**課題の指示:** 以下の原子力委員会委員長へのインタビュー記事を、最後の文の後から続けて書け。

**読解テキスト:**
·····
原子力委員会 岡芳明委員長
原子力委員会 岡芳明委員長

 東京電力福島第一原子力発電所事故を受け、原子力を取り巻く環境が大きく変化した。原子力委員会の役割も抜本的に見直され、2014年12月に新体制でスタートを切った。今年7月には今後の原子力政策について長期的な方向性を示す「原子力利用に関する基本的考え方」を公表。9月には7年ぶりに原子力白書を再開した。原子力委員会の方向性について岡芳明委員長に話を聞いた。
 
 ――新たな原子力委員会の発足から3年を迎える。従来の委員会と役割の違いは。
 
 「核燃料サイクル小委員会での不適切な情報の扱いを批判され、役割が見直された。福島事故に対する国民の怒りを受けたとも考えられる。新たな委員会には、企業や研究開発機関からの出向者はおらず、委員の数も5人から3人になった。司令塔ではなく羅針盤としての役割を担う。問題点を指摘するだけでなく、中長期的な視点で原子力利用がうまくいくように考える。原子力利用をすることは前提として活動しているが、『推進』という言葉はなるべく使わないようにしている。福島事故だけでなく、それ以前から生じている原子力利用の停滞を考察し、改善を図ることがまずは重要だ。個人と組織の創意工夫、経営が生きる原子力利用を目指したい」
·····
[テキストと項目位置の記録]
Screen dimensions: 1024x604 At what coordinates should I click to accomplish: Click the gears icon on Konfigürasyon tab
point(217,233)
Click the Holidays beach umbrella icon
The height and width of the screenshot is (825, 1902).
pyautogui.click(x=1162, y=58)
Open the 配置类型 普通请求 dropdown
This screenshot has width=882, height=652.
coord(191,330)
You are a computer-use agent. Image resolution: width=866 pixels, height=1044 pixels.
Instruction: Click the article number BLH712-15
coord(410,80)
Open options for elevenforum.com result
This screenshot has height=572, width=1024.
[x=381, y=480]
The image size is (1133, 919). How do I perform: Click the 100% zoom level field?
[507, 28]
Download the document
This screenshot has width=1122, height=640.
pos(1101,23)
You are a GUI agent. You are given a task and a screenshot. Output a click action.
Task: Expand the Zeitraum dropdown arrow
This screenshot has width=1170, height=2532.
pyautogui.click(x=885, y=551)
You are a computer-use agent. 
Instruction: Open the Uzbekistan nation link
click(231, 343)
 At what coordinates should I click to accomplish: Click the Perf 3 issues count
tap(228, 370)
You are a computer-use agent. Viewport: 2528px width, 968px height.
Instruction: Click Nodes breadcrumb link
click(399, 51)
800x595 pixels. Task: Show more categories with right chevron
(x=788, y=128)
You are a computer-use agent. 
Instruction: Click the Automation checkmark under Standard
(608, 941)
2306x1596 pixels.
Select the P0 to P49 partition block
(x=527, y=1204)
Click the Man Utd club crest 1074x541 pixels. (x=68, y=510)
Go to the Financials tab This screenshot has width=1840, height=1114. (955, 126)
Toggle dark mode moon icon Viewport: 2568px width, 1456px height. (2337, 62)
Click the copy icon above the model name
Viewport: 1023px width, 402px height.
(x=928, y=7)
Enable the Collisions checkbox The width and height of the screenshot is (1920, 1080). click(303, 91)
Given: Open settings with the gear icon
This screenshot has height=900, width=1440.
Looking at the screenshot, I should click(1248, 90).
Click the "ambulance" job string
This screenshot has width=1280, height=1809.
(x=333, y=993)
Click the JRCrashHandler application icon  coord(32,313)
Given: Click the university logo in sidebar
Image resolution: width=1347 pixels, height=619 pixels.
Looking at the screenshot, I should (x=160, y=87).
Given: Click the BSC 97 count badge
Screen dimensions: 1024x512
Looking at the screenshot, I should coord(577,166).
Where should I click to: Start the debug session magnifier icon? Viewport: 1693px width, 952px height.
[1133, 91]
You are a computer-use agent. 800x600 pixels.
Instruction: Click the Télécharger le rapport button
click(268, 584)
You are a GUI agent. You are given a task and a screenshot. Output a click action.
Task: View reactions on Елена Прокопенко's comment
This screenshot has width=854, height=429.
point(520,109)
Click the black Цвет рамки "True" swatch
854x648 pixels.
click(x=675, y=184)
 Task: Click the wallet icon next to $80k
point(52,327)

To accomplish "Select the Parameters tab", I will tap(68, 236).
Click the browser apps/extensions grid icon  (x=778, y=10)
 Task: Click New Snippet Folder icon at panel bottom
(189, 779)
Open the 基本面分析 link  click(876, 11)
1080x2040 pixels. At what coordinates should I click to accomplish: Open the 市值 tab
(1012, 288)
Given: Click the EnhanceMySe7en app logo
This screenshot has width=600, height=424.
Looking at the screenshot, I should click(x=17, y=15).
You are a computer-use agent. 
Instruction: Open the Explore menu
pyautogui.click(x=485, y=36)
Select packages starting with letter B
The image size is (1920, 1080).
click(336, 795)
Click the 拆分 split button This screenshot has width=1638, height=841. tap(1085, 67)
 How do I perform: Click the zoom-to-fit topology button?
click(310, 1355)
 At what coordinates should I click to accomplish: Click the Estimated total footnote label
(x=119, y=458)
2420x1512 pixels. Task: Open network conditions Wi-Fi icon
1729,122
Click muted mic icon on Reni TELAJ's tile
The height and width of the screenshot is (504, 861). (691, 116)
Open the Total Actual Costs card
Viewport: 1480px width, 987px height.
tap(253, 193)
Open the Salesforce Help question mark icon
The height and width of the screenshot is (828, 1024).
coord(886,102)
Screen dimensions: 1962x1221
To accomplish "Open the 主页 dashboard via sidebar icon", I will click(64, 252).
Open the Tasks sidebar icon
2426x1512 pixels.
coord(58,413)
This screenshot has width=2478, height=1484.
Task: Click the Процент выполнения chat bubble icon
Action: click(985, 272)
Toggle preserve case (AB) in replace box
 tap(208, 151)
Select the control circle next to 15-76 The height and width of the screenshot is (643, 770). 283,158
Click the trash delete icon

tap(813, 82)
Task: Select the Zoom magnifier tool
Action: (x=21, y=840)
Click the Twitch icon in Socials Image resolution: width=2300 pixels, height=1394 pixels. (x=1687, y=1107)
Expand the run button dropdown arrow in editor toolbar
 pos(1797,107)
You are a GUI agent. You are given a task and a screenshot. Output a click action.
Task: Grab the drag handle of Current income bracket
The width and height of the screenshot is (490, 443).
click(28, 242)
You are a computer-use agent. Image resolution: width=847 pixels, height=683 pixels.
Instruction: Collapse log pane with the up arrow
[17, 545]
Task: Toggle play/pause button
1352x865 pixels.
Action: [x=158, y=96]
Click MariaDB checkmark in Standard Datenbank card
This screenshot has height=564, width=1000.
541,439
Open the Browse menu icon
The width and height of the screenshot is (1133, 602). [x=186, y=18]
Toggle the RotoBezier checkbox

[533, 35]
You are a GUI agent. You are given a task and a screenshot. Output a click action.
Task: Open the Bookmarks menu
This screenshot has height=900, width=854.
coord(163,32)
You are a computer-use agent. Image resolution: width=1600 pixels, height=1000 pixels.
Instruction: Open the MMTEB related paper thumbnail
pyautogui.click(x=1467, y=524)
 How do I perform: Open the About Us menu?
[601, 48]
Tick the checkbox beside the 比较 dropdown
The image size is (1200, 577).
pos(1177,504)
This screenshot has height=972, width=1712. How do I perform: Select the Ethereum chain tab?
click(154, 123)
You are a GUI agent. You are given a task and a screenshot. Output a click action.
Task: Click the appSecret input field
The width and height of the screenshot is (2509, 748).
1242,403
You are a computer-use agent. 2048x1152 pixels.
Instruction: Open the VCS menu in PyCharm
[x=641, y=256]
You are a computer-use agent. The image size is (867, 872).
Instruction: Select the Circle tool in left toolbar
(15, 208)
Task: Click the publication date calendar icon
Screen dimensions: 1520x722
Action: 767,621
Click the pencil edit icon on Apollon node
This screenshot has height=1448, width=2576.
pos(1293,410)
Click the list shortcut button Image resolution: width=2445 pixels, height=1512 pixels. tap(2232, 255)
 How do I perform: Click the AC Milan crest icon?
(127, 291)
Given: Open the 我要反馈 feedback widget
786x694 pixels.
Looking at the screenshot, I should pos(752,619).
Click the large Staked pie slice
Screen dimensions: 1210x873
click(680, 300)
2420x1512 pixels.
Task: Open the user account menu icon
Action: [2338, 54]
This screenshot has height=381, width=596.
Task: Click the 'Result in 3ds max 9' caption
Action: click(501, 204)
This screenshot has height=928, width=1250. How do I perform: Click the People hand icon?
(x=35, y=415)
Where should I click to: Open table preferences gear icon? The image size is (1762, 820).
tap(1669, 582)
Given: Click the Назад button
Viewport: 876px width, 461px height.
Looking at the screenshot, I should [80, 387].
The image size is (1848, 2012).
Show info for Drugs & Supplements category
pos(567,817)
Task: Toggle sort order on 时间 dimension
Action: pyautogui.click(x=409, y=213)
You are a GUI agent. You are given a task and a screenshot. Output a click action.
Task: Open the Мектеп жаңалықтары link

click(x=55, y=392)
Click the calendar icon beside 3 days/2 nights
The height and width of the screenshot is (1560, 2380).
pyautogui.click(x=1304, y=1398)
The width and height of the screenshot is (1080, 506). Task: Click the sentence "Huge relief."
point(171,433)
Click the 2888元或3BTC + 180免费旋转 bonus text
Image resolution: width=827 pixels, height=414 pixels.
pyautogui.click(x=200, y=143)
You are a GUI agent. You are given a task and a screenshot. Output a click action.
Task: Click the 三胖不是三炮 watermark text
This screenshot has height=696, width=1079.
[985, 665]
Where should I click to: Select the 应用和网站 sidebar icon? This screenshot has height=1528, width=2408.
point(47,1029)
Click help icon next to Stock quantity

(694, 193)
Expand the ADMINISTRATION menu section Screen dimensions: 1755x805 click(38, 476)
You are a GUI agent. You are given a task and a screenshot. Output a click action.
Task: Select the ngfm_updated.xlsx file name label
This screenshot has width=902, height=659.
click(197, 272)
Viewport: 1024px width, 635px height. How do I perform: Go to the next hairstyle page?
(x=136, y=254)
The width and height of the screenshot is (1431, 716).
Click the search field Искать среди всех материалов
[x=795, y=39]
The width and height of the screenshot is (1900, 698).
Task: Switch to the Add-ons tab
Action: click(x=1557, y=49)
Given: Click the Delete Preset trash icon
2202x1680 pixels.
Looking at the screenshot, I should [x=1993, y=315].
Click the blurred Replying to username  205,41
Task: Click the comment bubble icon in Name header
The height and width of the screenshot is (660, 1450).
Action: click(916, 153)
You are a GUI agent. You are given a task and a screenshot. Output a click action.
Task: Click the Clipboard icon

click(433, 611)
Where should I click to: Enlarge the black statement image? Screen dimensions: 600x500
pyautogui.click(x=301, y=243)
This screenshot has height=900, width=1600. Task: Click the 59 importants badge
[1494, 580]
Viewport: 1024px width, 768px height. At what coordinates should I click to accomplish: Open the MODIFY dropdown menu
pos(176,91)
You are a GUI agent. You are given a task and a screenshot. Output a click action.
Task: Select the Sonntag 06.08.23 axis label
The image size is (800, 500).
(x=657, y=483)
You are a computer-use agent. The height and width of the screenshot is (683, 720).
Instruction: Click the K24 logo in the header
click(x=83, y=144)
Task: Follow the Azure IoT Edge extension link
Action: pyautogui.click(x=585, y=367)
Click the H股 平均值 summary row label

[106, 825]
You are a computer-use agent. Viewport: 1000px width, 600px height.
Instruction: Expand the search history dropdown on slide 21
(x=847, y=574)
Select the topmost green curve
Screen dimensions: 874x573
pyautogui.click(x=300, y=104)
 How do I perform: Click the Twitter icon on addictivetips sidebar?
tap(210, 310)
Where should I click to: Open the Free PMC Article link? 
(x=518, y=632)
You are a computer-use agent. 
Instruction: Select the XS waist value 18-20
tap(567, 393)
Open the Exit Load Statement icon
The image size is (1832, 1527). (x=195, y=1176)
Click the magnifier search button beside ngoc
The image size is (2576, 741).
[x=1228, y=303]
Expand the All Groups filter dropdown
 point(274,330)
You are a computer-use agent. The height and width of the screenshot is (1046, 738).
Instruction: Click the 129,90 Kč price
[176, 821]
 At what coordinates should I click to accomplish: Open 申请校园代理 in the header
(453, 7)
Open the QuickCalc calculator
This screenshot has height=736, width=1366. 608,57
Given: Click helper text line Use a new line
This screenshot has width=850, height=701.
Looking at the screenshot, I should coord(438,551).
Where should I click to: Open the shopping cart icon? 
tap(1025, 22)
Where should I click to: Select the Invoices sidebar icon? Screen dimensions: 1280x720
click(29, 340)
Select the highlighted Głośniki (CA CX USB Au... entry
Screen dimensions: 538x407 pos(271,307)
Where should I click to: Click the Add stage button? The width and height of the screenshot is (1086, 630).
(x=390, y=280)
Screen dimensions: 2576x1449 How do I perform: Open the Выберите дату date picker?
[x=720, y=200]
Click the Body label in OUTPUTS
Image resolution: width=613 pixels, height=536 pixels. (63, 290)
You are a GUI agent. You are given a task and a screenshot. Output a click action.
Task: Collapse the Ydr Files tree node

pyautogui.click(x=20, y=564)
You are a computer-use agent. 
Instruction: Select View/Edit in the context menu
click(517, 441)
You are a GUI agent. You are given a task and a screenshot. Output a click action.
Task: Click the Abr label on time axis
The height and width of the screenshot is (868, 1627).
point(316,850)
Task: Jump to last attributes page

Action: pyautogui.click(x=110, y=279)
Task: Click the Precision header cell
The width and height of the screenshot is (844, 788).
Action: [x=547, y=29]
·····
**出力結果:**
 
 ――これまでの活動を振り返ると。
 
 「日本的な集団主義や同調の圧力、稟議(りんぎ)などが共通要因となり、政策や原子力利用の信頼性を低下させているのではないかと思った。異論を根拠とともに述べることが必要で、そこを改善することが重要だった」
 
 ――7月に原子力利用に関する基本的考え方を決定。原子力白書は7年ぶりに再開した。
 
 「基本的考え方の取りまとめに関しては、パブリックコメントで幅広い意見をいただいた。通常は反対意見が多いが、推進側からも意見が届いた点が特長だ。また、原子力白書は行政のアーカイブ。国民や関係機関への説明の役割も果たす。事務局のアイデアとして、囲み記事などで今後の注目点などを掲載し、読みやすくなるよう工夫もした」
 
 ――原子力人材が不足している。現状の認識や課題は。
 
 「世間で語られている課題は、原子力分野の人気や人材数減少など、目先の話になっている。研究機関や大学にいえることだが、必要なのは仕事を通じた人材育成。原子力に魅力がないかといえば、そんなことはない。原子核科学に基づく発展性のある分野だ。科学的な面でも面白いし、政治経済、人文など、社会との関係も様々な部分である。学問的な深みが伝わるよう学生に発信していく取り組みが必要だ。長年、大学で日米夏季交換留学生を世話した経験では、日本の学生の方がはるかに優秀だった。学生は優秀なのに、なぜ差ができるのか。原子力の停滞、事故が生じた根本原因を考え、改善していきたい」
 
 ――今後、原子力委員会のテーマになってくるものは。
 
 「軽水炉長期利用・安全、過酷事故・防災、放射性廃棄物に関して、関係機関が情報交換しつつ、連携を図る活動を進めていく。これまで議論してきたことを実行するとともに、基本的考え方で期待したことをフォローするため、白書も毎年出していく」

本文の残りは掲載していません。